--- Task brief ---
Each line of the data that includes the string "Dresses" is to be copied out.

[Stored items]
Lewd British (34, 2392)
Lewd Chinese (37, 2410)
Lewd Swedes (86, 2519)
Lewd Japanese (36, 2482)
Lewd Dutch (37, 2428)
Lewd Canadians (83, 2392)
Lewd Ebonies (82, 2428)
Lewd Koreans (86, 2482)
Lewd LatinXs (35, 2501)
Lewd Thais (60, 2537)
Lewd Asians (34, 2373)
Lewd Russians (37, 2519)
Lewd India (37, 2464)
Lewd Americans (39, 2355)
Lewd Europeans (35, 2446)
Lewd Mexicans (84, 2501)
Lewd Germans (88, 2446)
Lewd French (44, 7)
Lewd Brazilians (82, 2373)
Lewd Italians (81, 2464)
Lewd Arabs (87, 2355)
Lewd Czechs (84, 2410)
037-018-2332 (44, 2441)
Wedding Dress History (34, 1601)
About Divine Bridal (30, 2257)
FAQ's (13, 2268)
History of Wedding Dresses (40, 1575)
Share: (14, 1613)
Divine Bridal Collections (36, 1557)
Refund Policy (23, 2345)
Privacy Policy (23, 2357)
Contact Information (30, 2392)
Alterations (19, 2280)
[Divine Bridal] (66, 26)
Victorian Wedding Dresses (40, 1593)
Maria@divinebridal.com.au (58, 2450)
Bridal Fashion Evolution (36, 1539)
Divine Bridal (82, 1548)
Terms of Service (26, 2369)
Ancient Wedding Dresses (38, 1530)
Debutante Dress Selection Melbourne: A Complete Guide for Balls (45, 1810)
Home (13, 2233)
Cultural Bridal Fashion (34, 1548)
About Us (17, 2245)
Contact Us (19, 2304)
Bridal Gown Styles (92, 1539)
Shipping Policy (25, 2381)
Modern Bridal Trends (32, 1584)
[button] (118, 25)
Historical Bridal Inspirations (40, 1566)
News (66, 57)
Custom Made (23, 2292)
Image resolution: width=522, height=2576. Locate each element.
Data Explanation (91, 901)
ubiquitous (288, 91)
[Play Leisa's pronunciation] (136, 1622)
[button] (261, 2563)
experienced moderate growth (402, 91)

--- Result of the task ---
History of Wedding Dresses (40, 1575)
Victorian Wedding Dresses (40, 1593)
Ancient Wedding Dresses (38, 1530)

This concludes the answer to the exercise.